Selected passage:
§ §

The AI

Just some issues I've noticed with the AI (I posted this in a reply on another forum, but I thought it might get lost in all the other posts):

 

It's really easy to conquer an opponent's city early in the game, they usually leave their cities lightly defended or not at all.

 

The opponents also start new cities without any soldiers.  I've stopped building pioneers, I just follow the opponent's pioneers around, and then take their new settlements.  Even when I'm at war with them, my enemies send fresh pioneers near my territory and start new undefended settlements.

 

Do the AI opponents have different goodie huts than we do?  I started a new game and ran into an opponent.  I moused over the AI sovereign and it said he was looking for "empty crates" or something, but he then proceeded to ignore 3 goodie huts (he actually went between them) and went off somewhere else.  Needless to say I was happy to then get the goodies huts myself, but I don't think that a very intelligent opponent.

 

10,249 views 18 replies
Reply #1 Top

I've seen some weird stuff too. FOr example, they declare war on me, and then simply send pioneers and reinforcements across my territory. THey never actual attack me.

I've been thinking that they might be doing that instead of asking for a non-aggression policy. Maybe their value algorithm is off?

Also, has anyone seen the AI make archers? I've seen some ruffians with bows, but never an enemy.

Reply #2 Top

Quoting 3DMarine, reply 1
I've seen some weird stuff too. FOr example, they declare war on me, and then simply send pioneers and reinforcements across my territory. THey never actual attack me.

I've been thinking that they might be doing that instead of asking for a non-aggression policy. Maybe their value algorithm is off?

Also, has anyone seen the AI make archers? I've seen some ruffians with bows, but never an enemy.
End of 3DMarine's quote

 

Yes, I've seen enemy archers... In fact, from what I can tell, the AI seems to rush this tech to some degree.

Reply #3 Top

Hmm...maybe it's just because I'm playing normal. But they always seem to make mace soldiers with a crazy amount of health.

Still, good to know the AI uses them :)

§ §

Problem details: In the forum thread about the game's AI, what has the opening poster stopped building?

Given material:
§ §

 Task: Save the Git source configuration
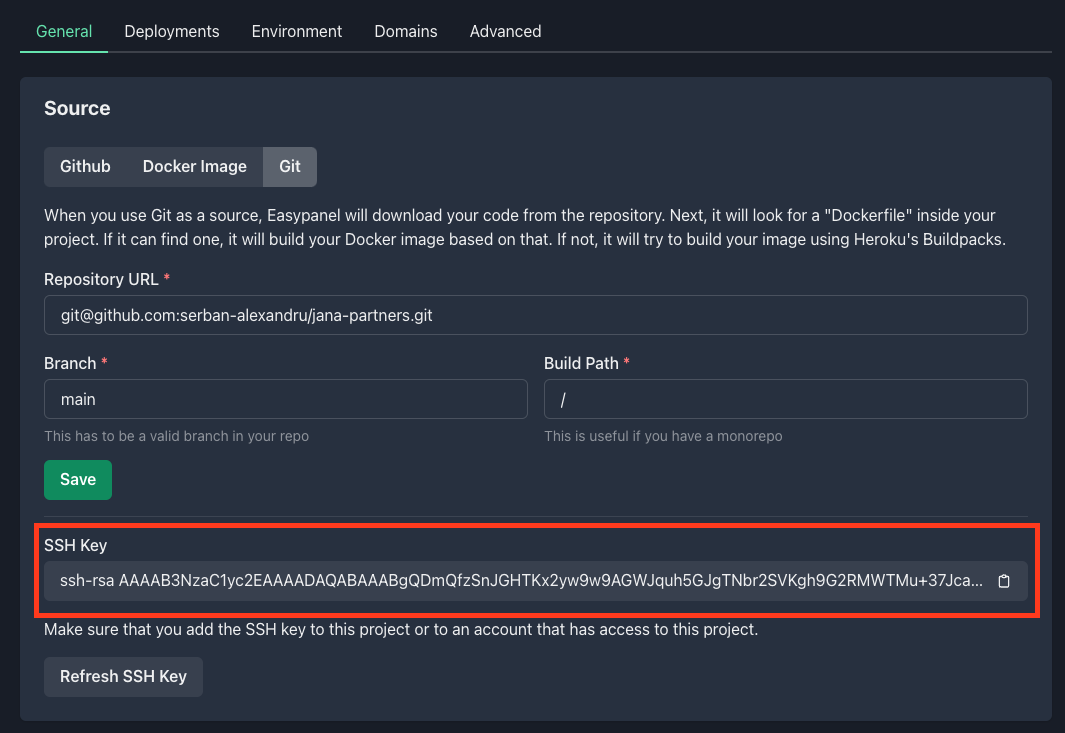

§ §

Solution below: Pioneers.